Current EPS: $2.37 | Current Book/Share: $49.51 | Current Price: $36.14
| Scenario | 7yr Future Price | Entry for 10x | vs Current | Assumptions |
|---|---|---|---|---|
| Conservative | $48.75 | $4.87 | +641% below | 8% EPS growth, 12x exit P/E |
| Bull Case | $94.57 | $9.46 | +282% below | 15% EPS growth, 15x exit P/E |
| Buyback Only | $30.78 | $3.08 | +1074% | No revenue growth, buybacks continue at current rate, 12x P/E |
| Demand Boost | 2/10 | How much AGI increases demand for this company's products |
| Margin Expansion | 7/10 | How much AGI reduces costs / expands margins |
| Strategic Assets | 4/10 | Unique assets that become more valuable with AGI |
| Disruption Risk | 6/10 | Risk that AGI disrupts the core business model |
| Innovation Risk | 5/10 | Risk of being out-innovated by AGI-native competitors |
| Overall AGI Score | 4/10 | Category: labor_margin_play |
Reasoning: Banking is labor-intensive (customer service, underwriting, compliance, fraud detection) with substantial AGI cost-reduction potential, but faces severe competitive and revenue risks. AGI can automate most banking operations, but all banks gain access to similar tools, compressing margins industry-wide. Disruption risk is high: (1) autonomous vehicles could eliminate auto finance (core business), (2) AGI-powered credit decisioning could commoditize lending, (3) blockchain/DeFi could disintermediate traditional banking entirely. Their digital-only model and data ($196B managed) provide some advantage but aren't uniquely defensible.
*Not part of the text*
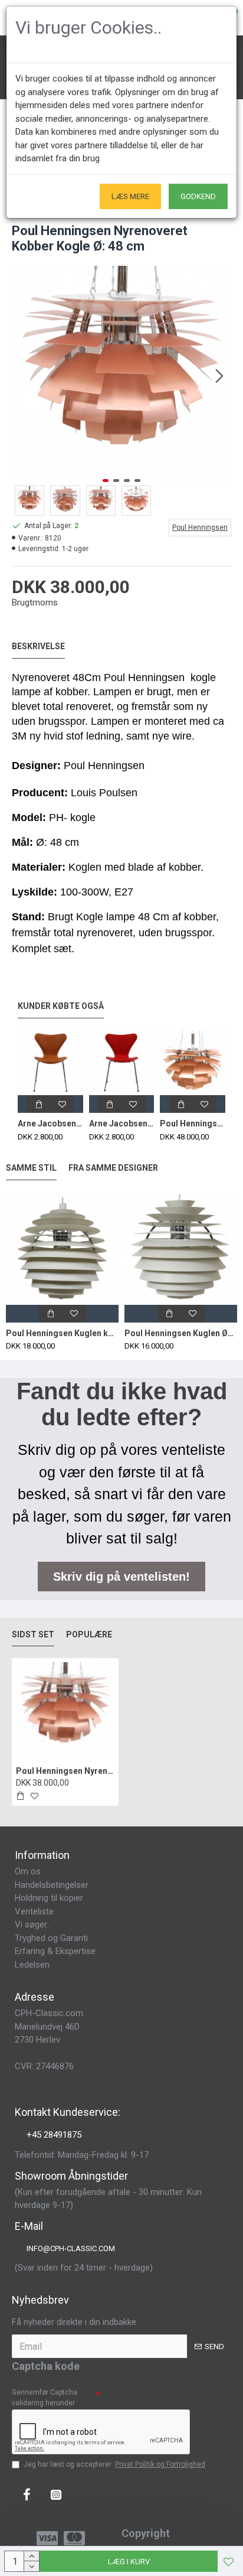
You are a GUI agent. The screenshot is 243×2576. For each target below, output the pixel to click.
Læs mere (130, 196)
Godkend (198, 196)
Innovation risk includes AGI creating novel financial products that displace traditional banking. The deposit franchise has value as AGI still needs capital, but competitive dynamics likely prevent capturing margin gains.
ALLY (Ally Financial) trades at 0.85x book value (0.73x tangible book) with $742M net income on a $11.2B market cap (6.6% earnings yield). ROE of 5.8%. Shares have declined 17% over the measurement period through buybacks.
Verdict: WATCHLIST (with caution). Below book value for a digital bank is interesting, but net income dropped 75% from peak ($3B to $742M). Auto loan credit is the central question. The aggressive goodwill writedowns ($822M to $190M) suggest management is being conservative, which is good. But the 0.85x P/B for a bank with declining earnings and rising credit losses is not obviously cheap — it may be fair. Need to see credit cycle play out. Entry zone: $28-32 (floor based on tangible book stress scenario).
Data sources: SEC EDGAR XBRL (CIK 40729), yfinance, 10-K filing, AGI scoring framework. Analysis date: 2026-03-13.